Tapi, Persma sekarang ibarat berada di dalam pusaran badai besar, yang terlempar dari arus opini publik yang politis, yang kalah telak bersaing dengan media konvensional dan sekarang yang terdepak oleh media baru khususnya media jejaring sosial (social network media). Lalu apa arti eksistensi Persma sekarang, pada Hari Pers Nasional besok?
Permasalahan yang dihadapi sekarang adalah bahwa sebagai (organisasi) media, Persma sendiri dipertanyakan dan digugat. Ini tentu saja lebih dari sekadar mencari orientasi, bentuk, atau gaya media. Tapi bagaimana memaknai Persma sebagai media di tengah begitu mengguritanya media-media baru terutama yang dihadirkan oleh web 2.0 seperti blog, MySpace, media portal online dan yang paling menonjol seperti Facebook dan khususnya Twitter. Bagaimana posisi dan memosisikan Persma dengan media-media tersebut?
Sekarang, tidak ada Persma sebagai media alternatif yang beroposisi dengan media mainstream atau konvensional baik cetak, elektronik, maupun online. Lupakan aktivisme Persma dengan jargon atau slogan sebagai media alternatif, independen, kritis atau yang bersifat membela rakyat kecil.
Sekarang, yang ada adalah penggiat Persma yang addicted dengan media baru, menjadikan media tersebut sebagai media mainstream baru. Mereka asyik-masyuk memperbaharui dan mendapatkan informasi, hiburan, bahkan pendidikan dari media-media baru khususnya media jejaring sosial.
Kutukan Mitos
Pascareformasi 1998, kita tahu, media (konvensional) mendapatkan kembali kebebasannya.
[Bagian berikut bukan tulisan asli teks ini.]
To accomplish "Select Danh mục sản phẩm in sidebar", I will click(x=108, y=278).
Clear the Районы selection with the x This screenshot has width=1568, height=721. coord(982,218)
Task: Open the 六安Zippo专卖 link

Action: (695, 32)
Seiring dengan itu, Persma kehilangan orientasi politis (satu-satunya!) yang oposisif atau seperti dikatakan Daniel Dhakidae (Prisma No 10/Oktober 1977), sebagai adversary journalism (jurnalisme perlawanan).
Lalu, sebagai reorientasi, Persma mengambil jalan back to campus dengan menerbitkan jurnal ilmiah populer dan media lain dengan periodisasi yang lumayan cepat atau “berkala” (kadang terbit, kadang tidak), termasuk menerbitkan buku. Persma tetap eksis meski masih enggan melepaskan orientasi politisnya.
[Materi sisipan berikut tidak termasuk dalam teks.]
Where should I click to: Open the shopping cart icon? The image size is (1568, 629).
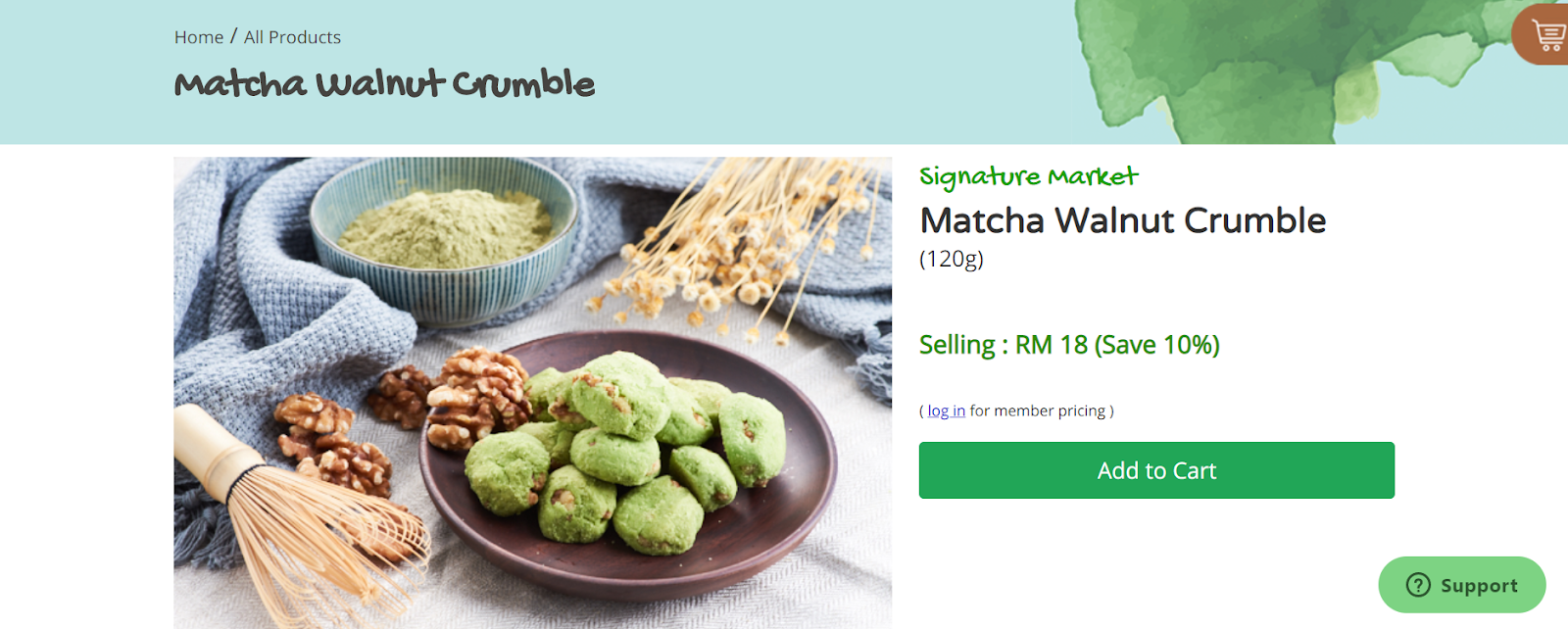(1544, 33)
Saat kekuasaan politik berganti, Persma seperti kehilangan “sandaran”. Tapi, yang lebih parah, yang berada di hadapannya sekarang adalah media-media baru yang bisa berada di mana saja dan oleh siapa saja yang dihadirkan oleh kecanggihan teknologi komunikasi dan informasi. Yang segera menohok dari media baru ini pada Persma adalah mempertanyakan bukan saja orientasi bermedia tapi sekaligus orientasi bentuk media Persma saat bersanding dan bertanding dengan media jejaring sosial (social network media) seperti Twitter.
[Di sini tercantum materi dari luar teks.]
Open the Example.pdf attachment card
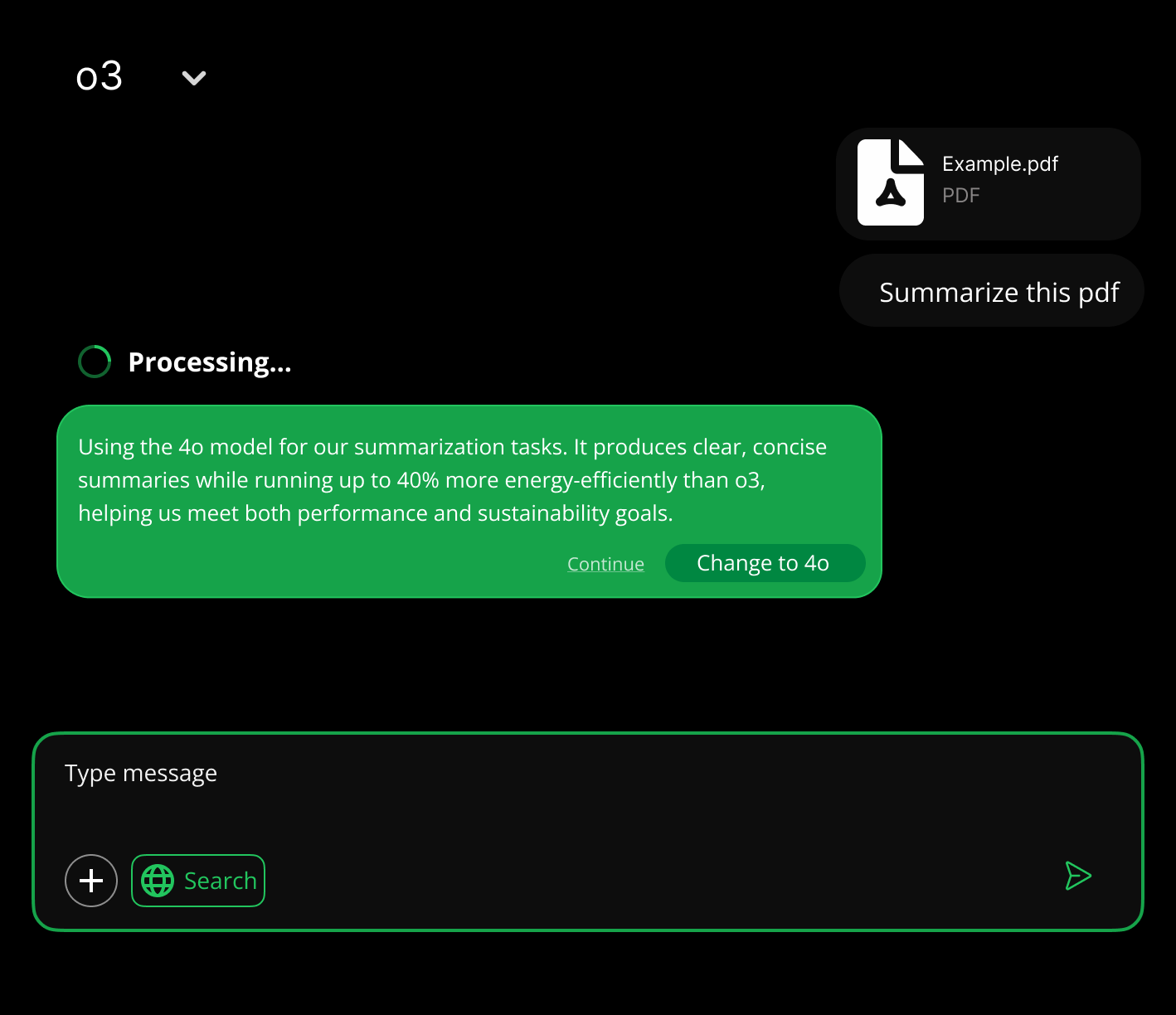This screenshot has height=1015, width=1176. click(989, 183)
Sederhananya: pergeseran kekuasaan media. Jadi, bukan saja pergeseran dan pergantian rezim tapi pergeseran dan pergantian bermedia. Bagaimana reaksi dan solusi penggiat Persma terhadap tantangan media baru ini?
Yang segera tampak dari diskursus Persma selama ini adalah absen dan lalainya penggiat Persma terhadap peringatan dari Marshal McLuhan: The Medium is the Message. Inilah yang menghadapi dan dihadapi semua Persma, mempertanyakan arti eksistensi Persma sebagai media itu sendiri, bukan hanya sebagai media berkuasa. Yang segera mengemuka dari masalah ini adalah apakah penggiat Persma akan menganggapnya sebagai kawan atau lawan.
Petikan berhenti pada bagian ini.